Copy out every line of the data below, requests included, and raise each coordinate in the answers by 44, leaving the pictures out.

──────── Task input

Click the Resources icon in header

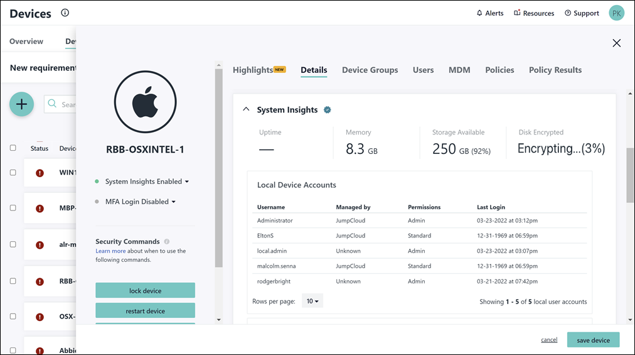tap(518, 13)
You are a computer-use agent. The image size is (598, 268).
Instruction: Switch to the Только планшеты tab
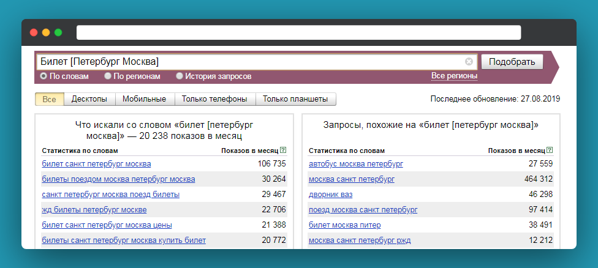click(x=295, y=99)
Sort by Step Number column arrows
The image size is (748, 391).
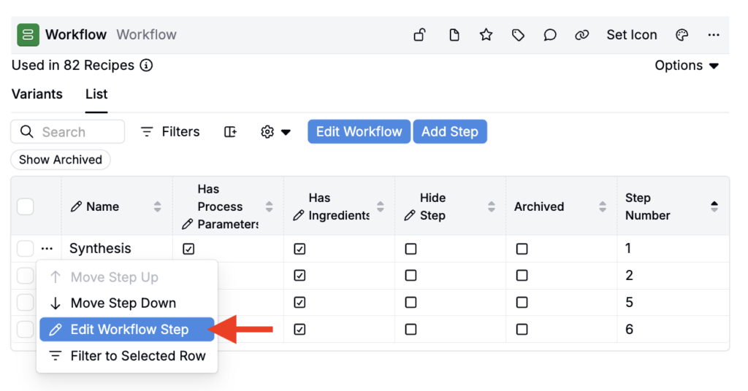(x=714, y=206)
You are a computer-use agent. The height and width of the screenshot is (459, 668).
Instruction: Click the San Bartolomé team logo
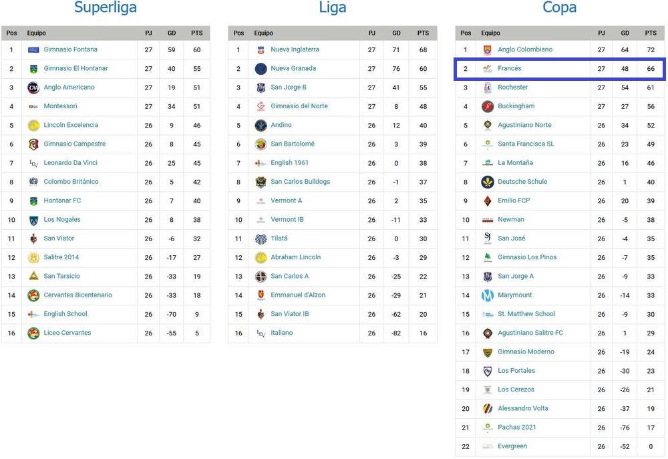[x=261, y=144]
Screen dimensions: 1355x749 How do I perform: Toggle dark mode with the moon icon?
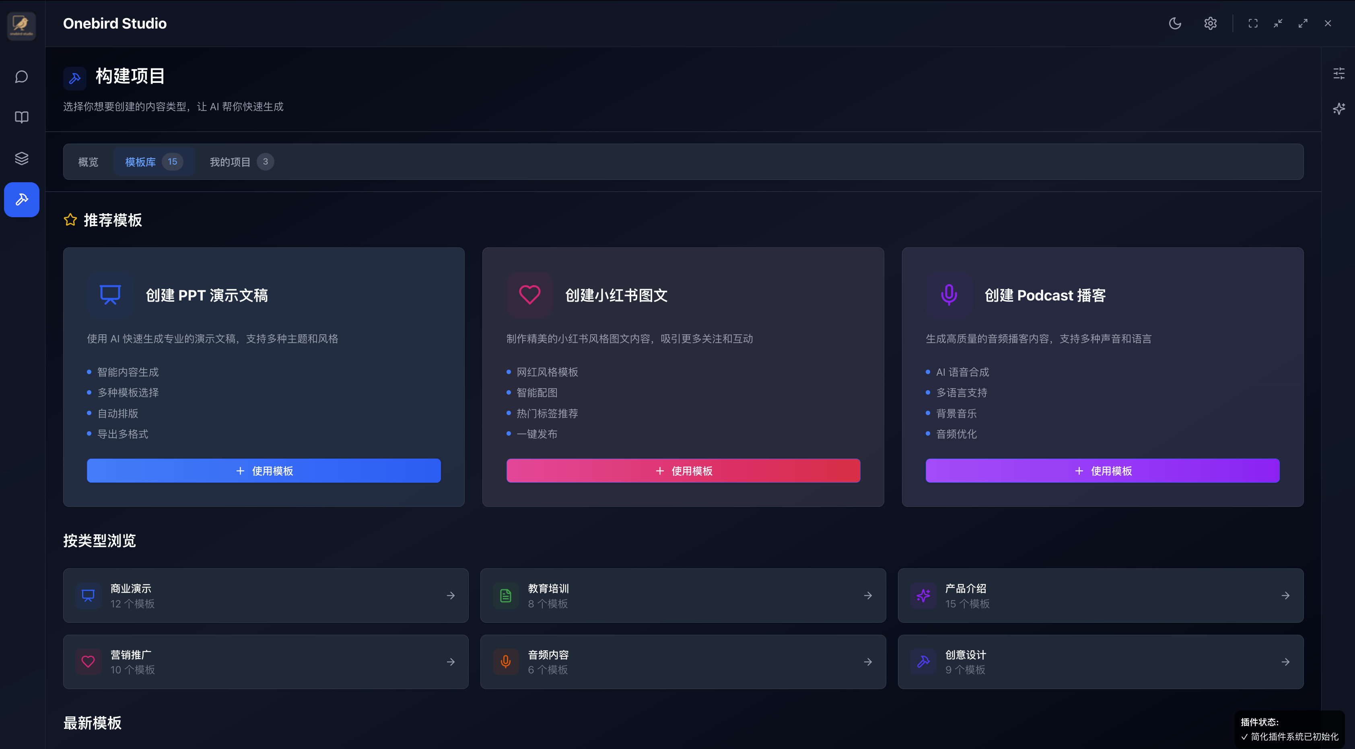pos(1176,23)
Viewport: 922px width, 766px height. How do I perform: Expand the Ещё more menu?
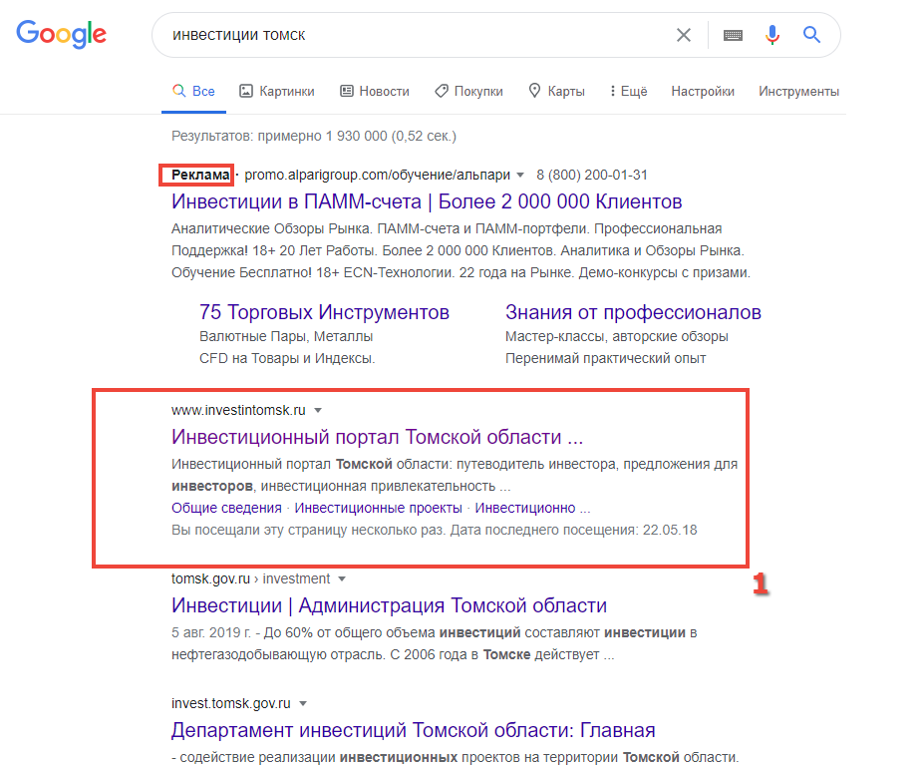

────────────────

== Answer to this problem ==
Click the Resources icon in header

tap(562, 57)
You are a computer-use agent. The image size is (598, 268).
Instruction: Switch to the Только планшеты tab
click(x=339, y=143)
Sort by Step Number column arrows
The image size is (748, 391).
(x=758, y=250)
You are a computer-use agent. The height and width of the screenshot is (459, 668).
Instruction: Click the San Bartolomé team logo
[x=305, y=188]
Screen dimensions: 1355x749 How do I perform: Toggle dark mode with the moon icon?
pos(1220,67)
Viewport: 922px width, 766px height. How do I perform: Expand the Ещё more menu?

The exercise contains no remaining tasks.